START Page excerpt

Interview with Zipora Schorr, Newest Member of RAVSAK’s Board of Directors

Editor

I started teaching Sunday school when I was about 12 for my sister, who was the principal of a religious school in Detroit, so I have been in the “family business” for a long time. (I taught high school at Yeshiva University High School in Manhattan, then moved to Silver Spring, Maryland, where I built a pre-school and Hebrew school and taught elementary, middle and high school as well.)

My earliest memories are studying Torah with my mother a”h, who imbued me with the faith and passion which I have today. Since my father died young, Mother was the one who made Kiddush and lit the Chanukah menorah, and I thought all women did that!

That, in many ways, explains who I am as a woman and as a Jew.

Why do you believe that Jewish day school education is important?

I have always been vocal about the fact that I consider Jewish day school education to be the primary factor in perpetuating Jewish connectedness and Jewish identity.

A Jewish day school graduate is a different kind of Jew. He or she is not a bifurcated being, with a secular side and a Jewish side. The two are melded seamlessly, and become a part of an enduring identity that translates itself to later decisions and later life choices.

Of course there are no guarantees, but my experience tells me that Jewish day school graduates become the leaders of their communities, they raise Jewish families, they consider Judaism an integral part of their lives. (Here is a stunning statistic: Of all of our high school graduates, 98% are married to Jews!).

I consider community schools an absolute imperative for the American landscape. For the most part, Orthodox families will send their children to day school; not so all other streams of Judaism, and certainly not the unaffiliated. Does that mean that only the Orthodox will be Jewishly educated? That is a frightening thought, and should propel us to action.

What strengths do you bring to the board?

END Page excerpt
START Data section

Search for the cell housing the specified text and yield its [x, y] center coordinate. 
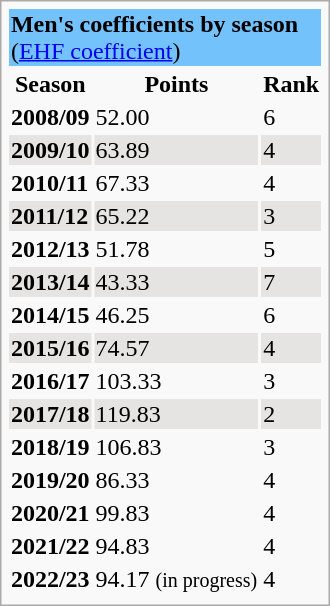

END Data section

* Directive A:
According to the interview with Zipora Schorr, where did she teach high school before moving to Silver Spring, Maryland?
* Directive B:
Carry on the interview with Zipora Schorr from the point where it stops.
The data above is separate from the interview text.

* Reply A:
Yeshiva University High School in Manhattan.

* Reply B:
The strengths I think I can bring to the RAVSAK board are my many years of experience, my passion for Jewish education and for all things Jewish, my ability to see the bigger picture and make decisions that take into account many variables, and my shy and retiring nature.

Do you have a favorite Jewish teaching?

Many Jewish teachings are my favorites: Mikol melamdai hiskalti, mitalmidai yoter mikulam (I have learned from all my teachers, from my students most of all); chanoch lana’ar al pi darko (educate a child according to his path); baderekh she-adam rotzeh leilekh molikhim oto (On the way a person wants to go, there he is led).

My current favorite is this:

There is a blessing that is said before the recitation of Birkat Kohanim (the Priestly Blessing). This brachah says: Blessed are You...who has commanded us to bless the people with “ahavah”—with love. This is really astounding: to be told that the only way the priests can bless the people is to do so with love, and it is the only blessing that has this preamble. And the teaching is, to me a stunning one: the blessing is not a blessing, unless it is said with love.

How very relevant this is to our entire teaching endeavor. We cannot teach, we cannot influence, we cannot instruct, we cannot even bless—unless we do it with love.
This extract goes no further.